THE TASK:
Could you copy every line of the data that contains the word "toolbar"?

[Stored records]
* * *
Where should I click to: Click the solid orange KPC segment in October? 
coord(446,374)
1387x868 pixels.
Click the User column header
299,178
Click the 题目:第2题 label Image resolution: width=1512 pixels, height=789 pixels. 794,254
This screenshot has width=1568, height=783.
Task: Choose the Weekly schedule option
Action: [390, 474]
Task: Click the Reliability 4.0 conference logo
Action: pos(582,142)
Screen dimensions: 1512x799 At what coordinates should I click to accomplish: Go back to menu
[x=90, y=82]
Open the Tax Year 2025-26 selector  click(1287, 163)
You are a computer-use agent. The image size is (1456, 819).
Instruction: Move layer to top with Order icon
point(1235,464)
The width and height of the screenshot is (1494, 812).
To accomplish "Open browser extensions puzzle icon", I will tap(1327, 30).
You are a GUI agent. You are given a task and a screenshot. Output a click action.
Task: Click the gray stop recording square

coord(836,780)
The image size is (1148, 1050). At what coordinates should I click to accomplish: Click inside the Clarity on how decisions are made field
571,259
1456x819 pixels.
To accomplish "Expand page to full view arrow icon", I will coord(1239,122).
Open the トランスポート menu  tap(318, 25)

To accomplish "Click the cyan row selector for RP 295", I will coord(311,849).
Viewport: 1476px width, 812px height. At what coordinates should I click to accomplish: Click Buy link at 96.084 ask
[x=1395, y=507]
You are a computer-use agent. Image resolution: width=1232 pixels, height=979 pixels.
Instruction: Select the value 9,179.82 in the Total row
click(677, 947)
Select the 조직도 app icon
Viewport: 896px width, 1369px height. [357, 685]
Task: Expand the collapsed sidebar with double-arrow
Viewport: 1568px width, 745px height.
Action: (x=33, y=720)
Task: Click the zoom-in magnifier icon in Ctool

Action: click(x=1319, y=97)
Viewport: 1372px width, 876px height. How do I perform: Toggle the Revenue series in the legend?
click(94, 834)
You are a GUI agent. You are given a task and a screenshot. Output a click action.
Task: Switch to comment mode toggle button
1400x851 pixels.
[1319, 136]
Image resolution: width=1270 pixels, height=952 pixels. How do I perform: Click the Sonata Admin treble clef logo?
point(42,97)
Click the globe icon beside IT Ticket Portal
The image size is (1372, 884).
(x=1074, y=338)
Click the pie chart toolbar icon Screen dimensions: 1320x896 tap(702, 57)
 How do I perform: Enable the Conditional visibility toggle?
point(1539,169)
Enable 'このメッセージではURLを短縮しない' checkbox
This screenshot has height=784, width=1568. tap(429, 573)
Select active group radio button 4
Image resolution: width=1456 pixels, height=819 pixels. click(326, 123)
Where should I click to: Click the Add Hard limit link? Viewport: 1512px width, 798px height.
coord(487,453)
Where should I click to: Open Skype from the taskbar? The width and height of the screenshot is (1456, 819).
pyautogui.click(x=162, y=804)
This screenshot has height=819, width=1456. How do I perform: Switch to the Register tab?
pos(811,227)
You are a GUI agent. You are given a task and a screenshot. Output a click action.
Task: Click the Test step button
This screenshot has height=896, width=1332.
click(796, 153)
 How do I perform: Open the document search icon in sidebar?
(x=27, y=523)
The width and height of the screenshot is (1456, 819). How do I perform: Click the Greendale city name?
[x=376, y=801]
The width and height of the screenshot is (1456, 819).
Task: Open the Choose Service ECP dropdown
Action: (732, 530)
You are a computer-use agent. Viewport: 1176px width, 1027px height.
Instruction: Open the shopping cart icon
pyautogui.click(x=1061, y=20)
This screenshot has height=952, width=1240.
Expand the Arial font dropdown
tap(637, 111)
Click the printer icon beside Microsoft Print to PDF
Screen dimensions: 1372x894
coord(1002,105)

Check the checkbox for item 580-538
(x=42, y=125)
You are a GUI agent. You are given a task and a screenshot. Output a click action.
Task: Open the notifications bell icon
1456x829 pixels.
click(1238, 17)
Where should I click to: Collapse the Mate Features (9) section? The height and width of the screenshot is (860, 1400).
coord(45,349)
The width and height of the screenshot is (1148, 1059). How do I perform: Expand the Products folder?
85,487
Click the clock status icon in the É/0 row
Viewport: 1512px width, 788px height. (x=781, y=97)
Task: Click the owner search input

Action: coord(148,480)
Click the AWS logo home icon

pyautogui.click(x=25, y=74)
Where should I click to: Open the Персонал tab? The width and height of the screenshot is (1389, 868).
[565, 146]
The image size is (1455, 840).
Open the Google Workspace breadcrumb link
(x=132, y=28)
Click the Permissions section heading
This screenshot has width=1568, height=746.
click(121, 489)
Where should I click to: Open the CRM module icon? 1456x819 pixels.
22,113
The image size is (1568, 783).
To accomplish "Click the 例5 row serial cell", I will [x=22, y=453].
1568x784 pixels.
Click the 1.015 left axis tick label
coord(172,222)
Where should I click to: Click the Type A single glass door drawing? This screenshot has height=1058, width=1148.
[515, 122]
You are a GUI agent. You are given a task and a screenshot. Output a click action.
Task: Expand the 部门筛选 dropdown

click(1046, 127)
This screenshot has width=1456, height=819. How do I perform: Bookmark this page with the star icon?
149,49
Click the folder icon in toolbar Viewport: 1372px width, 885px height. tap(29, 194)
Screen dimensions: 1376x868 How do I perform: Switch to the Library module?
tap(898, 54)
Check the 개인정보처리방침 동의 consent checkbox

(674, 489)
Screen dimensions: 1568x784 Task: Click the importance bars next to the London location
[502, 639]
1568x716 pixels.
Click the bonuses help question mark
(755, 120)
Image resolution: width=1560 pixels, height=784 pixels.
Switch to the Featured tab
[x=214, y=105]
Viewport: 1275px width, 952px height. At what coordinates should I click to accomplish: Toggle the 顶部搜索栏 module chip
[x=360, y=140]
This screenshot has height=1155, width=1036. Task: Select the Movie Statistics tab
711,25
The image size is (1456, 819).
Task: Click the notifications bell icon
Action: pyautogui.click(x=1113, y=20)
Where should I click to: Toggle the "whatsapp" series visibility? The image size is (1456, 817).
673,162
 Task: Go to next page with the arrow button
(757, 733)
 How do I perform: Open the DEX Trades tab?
* * *
REPLY TO THE TASK:
Click the pie chart toolbar icon Screen dimensions: 1320x896 tap(702, 57)
Click the folder icon in toolbar Viewport: 1372px width, 885px height. tap(29, 194)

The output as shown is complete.